Well, at first I was rather confused.
Me: "You're going to the wedding now?"
Devi: "Yes, going now"
Me: "But I should come on Saturday?"
Devi: "Yes, with Sabina, on bus."

Apparently Nepali weddings are big parties lasting between 2-4 days. Anyone who knows anyone in the semi-immediate family (parents, siblings, aunts, uncles, and grandparents) are invited.

The groom! Making his rounds around the minivan.

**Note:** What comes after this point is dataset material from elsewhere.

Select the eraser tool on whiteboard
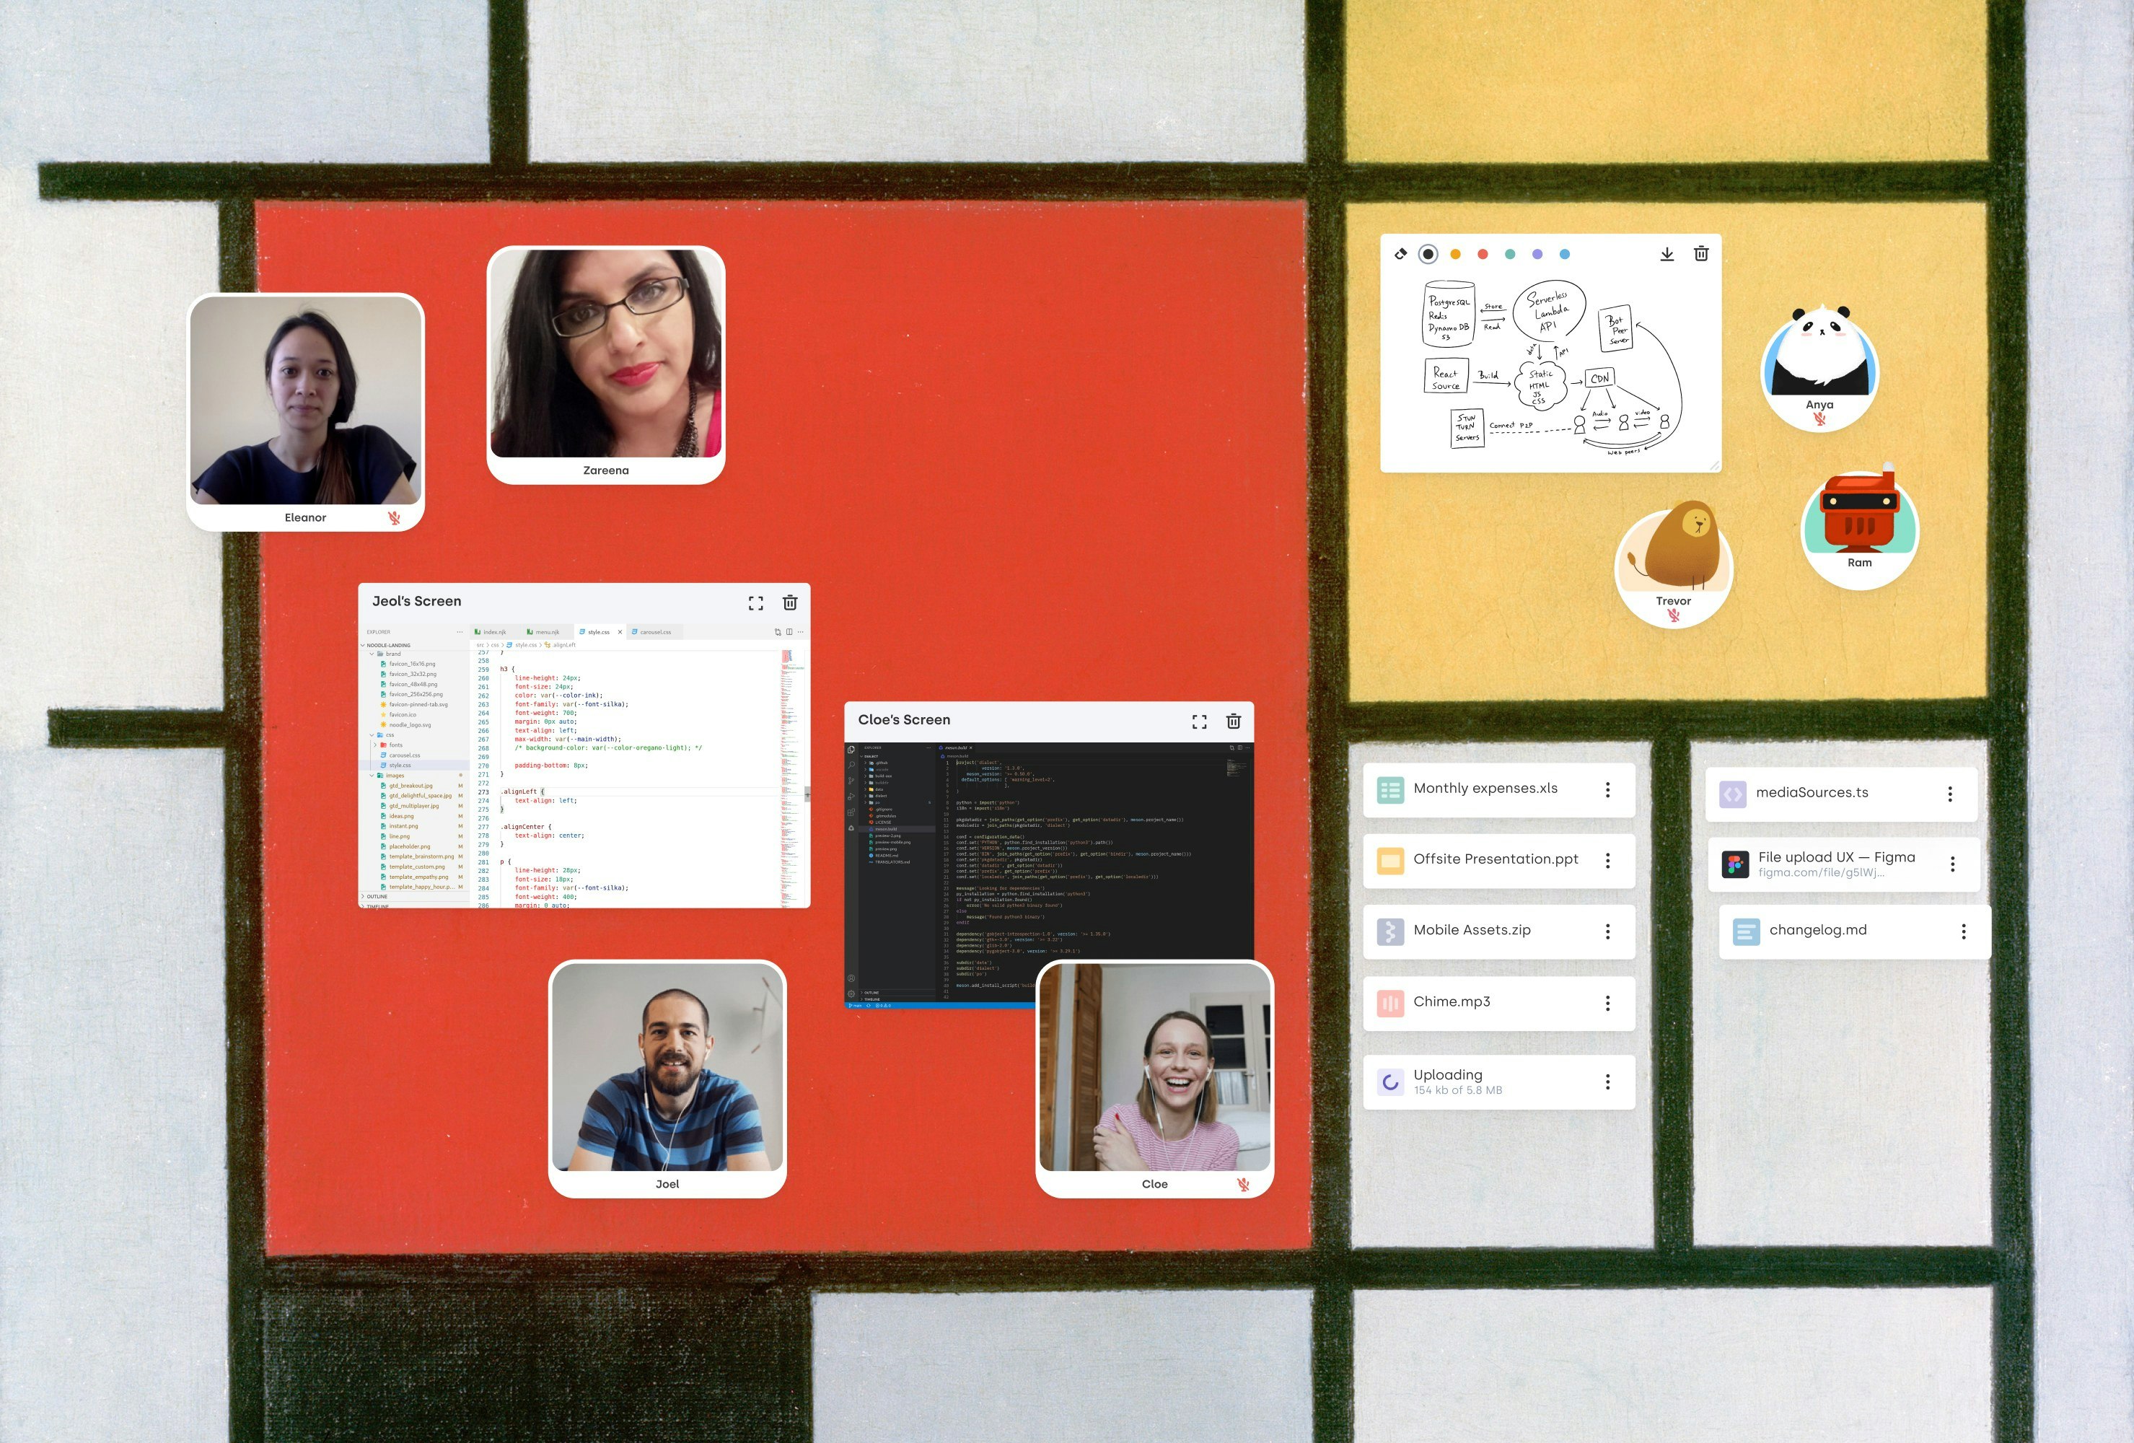Screen dimensions: 2134x1443 1400,254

Nepali band, rockin the bazaar
Friday evening I walk down to the bazaar and find a party going on! It's pretty small, but there's this big bamboo thing that's been constructed with intricate strings wrapped around and a little fire going in the middle. There's a couple people sitting around putting things into the fire (bits of wood or bits of red colored rice), singing prayers, and there's several little plates of food near the fire (offerings). Apparently, it's part of the wedding! There's a several day party at the groom's house and a several day party at the bride's house.

Some young friends I made Saturday morning in the bazaar at the Bhotechaur location wedding party
Saturday morning I wake up and I put on my party clothes (I just had a kurtha surwal made) and run down to the bazaar where I hear music playing before clinic opens. There's people in all their fine clothes, makeup, and gold, dancing and a full (Nepali) band!! Sarita and Paru (from clinic) soon join me and we watch people dancing, listen to the music, and drink tea. Someone comes around and puts red rice tikkas on our foreheads. A decked out minivan pulls up, and this young man in a funny grass necklace comes out of the nearby buildings and walks around it three time with incense. People keep stopping him to shove money in his hat or hands. Every time he walks around, more people follow him. Some of them throw rice, some of them dance. I find out that this is the groom, on his way to the bride's part of the party. In Nepal, this may be the first time the bride and groom meet. The minivan fills up to the brim (including the full band), and drives off. Time for clinic!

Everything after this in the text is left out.